Der Sachverhalt:
Die Beklagte ist die Importeurin der englischen Automobilhersteller Jaguar und Land Rover in Deutschland. Die Klägerin, die früher unter "Jaguar H-GmbH" firmierte, betreibt eine Autoreparaturwerkstatt. Aufgrund eines im Jahr 2003 geschlossenen "Autorisierten Jaguar Service-Vertrages" erhielt die Klägerin die Stellung eines "autorisierten Jaguar Servicebetriebes". Bis 2009 war sie daneben als Vertragshändlerin für Jaguar und Land Rover tätig.

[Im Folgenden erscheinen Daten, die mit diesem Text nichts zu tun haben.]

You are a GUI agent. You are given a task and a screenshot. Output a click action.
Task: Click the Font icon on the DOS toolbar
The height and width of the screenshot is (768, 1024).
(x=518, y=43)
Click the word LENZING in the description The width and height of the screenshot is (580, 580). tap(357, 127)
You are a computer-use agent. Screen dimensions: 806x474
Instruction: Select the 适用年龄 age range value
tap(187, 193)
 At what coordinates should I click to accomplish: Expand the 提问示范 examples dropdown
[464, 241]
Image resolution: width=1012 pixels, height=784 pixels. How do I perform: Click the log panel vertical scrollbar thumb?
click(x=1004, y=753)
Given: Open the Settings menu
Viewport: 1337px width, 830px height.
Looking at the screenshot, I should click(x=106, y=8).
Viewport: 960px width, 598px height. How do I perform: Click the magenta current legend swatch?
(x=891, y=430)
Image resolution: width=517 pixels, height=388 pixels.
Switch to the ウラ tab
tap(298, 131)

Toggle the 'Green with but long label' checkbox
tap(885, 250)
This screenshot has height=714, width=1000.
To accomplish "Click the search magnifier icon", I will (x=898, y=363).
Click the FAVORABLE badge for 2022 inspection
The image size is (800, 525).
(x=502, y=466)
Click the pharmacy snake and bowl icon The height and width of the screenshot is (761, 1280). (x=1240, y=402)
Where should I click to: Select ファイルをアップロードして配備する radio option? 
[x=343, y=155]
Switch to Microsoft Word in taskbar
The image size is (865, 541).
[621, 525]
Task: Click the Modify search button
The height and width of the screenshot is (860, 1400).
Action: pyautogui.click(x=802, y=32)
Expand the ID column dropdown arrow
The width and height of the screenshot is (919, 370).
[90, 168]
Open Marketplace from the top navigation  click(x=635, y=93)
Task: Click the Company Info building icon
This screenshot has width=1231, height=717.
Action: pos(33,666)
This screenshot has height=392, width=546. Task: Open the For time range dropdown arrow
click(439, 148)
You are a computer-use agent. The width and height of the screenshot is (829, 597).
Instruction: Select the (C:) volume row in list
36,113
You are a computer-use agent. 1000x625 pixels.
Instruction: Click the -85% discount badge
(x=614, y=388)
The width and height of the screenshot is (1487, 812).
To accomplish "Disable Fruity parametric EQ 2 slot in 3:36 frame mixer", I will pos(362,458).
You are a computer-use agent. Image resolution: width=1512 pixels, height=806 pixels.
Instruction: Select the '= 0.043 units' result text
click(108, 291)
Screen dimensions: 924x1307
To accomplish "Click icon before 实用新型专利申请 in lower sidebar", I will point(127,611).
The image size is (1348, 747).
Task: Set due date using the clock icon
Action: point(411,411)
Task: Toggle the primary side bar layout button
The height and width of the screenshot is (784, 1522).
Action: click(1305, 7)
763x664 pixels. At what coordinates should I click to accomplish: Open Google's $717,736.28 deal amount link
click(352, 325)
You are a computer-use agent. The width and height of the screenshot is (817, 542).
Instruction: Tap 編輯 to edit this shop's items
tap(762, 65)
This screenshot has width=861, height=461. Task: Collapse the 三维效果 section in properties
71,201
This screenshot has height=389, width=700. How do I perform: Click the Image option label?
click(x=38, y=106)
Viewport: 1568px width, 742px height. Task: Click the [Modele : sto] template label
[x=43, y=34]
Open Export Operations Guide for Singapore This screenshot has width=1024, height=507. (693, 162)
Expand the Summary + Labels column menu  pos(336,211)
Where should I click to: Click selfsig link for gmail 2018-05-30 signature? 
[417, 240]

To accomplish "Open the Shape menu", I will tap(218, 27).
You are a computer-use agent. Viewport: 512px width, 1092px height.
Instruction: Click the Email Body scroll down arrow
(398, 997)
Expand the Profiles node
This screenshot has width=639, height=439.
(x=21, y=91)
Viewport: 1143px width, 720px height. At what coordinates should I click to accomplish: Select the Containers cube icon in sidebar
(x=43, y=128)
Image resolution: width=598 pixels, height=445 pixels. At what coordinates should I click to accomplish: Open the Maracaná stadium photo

Die Klägerin beantragte in erster Instanz festzustellen, dass die Beklagte verpflichtet sei, sie als Jaguar-Vertragswerkstatt zuzulassen, hilfsweise die Beklagte zu verurteilen, sie mit Original-Ersatzteilen zu den Konditionen zu beliefern, die die Beklagte ihren Vertragswerkstätten gewähre. Das LG wies die Klage ab. Während des Berufungsverfahrens verlangte die Klägerin von der Beklagten den Rückkauf der noch vorhandenen Originalersatzteile. Die Parteien einigten sich auf eine Zahlung der Beklagten i.H.v. 29.750 € brutto, ohne dass die Klägerin zur Rückgabe der Teile verpflichtet wurde. Die Berufung hinsichtlich des Hauptantrages blieb erfolglos. Auf die Revision der Klägerin hob der BGH das Berufungsurteil auf und wies die Sache zur erneuten Verhandlung und Entscheidung an das OLG zurück.
Die Gründe:
Das Berufungsgericht hatte eine marktbeherrschende Stellung der Beklagten, aus der sich ein Anspruch der Klägerin auf Abschluss eines neuen Werkstattvertrages ergeben könnte, nicht rechtsfehlerfrei verneint. Es hatte keine ausreichenden Feststellungen getroffen, die es erlaubten, die für einen Nutzfahrzeugmarkt getroffene Bewertung ohne weiteres auf einen dem Markt für die Reparatur von Pkw der Marke Jaguar vorgelagerten Ressourcenmarkt zu übertragen.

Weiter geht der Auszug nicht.